Since the initial review of CaSR, there has been in-depth analysis of its role related to parathyroid disease and other roles related to tissues and organs in the body. 1993, Brown et al. isolated a clone named BoPCaR (bovine parathyroid calcium receptor) which replicated the effect when introduced to polyvalent cations. Because of this, the ability to clone full-length CaSRs from mammals were performed.
The release of PTH is inhibited in response to elevations in plasma calcium concentrations and activation of the calcium receptor. Increased calcium binding on the extracellular side gives a conformational change in the receptor, which, on the intracellular side, initiates the phospholipase C pathway, presumably through a Gqα type of G protein, which ultimately increases intracellular concentration of calcium, which inhibits vesicle fusion and exocytosis of parathyroid hormone. It also inhibits (not stimulates, as some sources state) the cAMP dependent pathway.

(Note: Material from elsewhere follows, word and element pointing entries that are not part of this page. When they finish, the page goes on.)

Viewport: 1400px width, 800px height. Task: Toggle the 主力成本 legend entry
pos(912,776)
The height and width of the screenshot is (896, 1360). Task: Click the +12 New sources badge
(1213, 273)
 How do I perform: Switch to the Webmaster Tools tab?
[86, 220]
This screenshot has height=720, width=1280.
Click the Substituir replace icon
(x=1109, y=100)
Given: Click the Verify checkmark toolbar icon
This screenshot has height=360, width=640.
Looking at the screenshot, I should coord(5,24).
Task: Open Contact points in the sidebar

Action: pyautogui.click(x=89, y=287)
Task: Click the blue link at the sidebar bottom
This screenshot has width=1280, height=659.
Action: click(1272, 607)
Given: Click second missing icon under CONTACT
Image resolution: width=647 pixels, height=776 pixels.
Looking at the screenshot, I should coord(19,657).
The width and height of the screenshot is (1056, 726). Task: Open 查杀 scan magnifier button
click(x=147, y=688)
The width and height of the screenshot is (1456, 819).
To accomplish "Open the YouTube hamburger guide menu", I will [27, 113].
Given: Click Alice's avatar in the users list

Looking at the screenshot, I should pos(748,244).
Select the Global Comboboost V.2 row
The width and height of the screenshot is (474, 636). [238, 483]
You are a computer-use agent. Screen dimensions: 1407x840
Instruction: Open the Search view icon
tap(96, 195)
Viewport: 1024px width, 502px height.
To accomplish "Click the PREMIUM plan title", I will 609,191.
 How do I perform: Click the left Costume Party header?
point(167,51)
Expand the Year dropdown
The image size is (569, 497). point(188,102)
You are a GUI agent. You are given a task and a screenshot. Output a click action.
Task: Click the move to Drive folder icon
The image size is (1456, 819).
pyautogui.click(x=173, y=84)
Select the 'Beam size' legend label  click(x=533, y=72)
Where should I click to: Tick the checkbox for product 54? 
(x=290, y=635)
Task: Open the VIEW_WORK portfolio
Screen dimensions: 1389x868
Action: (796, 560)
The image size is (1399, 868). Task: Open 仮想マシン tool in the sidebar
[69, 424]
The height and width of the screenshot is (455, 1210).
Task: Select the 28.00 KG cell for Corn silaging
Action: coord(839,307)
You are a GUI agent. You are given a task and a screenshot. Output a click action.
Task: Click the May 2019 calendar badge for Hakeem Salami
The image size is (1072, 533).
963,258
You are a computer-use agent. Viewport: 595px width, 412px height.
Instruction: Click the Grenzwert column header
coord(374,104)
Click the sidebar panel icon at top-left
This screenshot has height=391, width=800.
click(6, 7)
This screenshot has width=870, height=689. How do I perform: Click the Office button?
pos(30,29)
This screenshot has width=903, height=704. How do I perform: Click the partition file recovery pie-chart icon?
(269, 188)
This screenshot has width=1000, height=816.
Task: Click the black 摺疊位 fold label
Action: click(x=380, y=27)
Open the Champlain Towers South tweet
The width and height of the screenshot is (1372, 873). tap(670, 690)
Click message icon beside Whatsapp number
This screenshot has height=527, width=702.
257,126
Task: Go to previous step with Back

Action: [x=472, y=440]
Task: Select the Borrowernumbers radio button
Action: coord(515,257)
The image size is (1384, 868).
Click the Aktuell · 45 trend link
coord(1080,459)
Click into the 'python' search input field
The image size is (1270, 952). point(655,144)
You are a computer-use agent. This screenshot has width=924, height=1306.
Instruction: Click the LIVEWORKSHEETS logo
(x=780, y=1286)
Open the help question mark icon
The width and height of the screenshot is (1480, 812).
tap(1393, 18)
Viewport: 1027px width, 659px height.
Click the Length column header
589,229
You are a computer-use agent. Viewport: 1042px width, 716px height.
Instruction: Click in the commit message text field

Calcilytic drugs, which block CaSR, produce increased bone density in animal studies and have been researched for the treatment of osteoporosis. Unfortunately clinical trial results in humans have proved disappointing, with sustained changes in bone density not observed despite the drug being well tolerated. More recent research has shown the CaSR receptor to be involved in numerous other conditions including Alzheimer's disease, asthma and some forms of cancer, and calcilytic drugs are being researched as potential treatments for these. Recently it has been shown that biomimetic bone like apatite inhibits formation of bone through endochondral ossification pathway via hyperstimulation of extracellular calcium sensing receptor.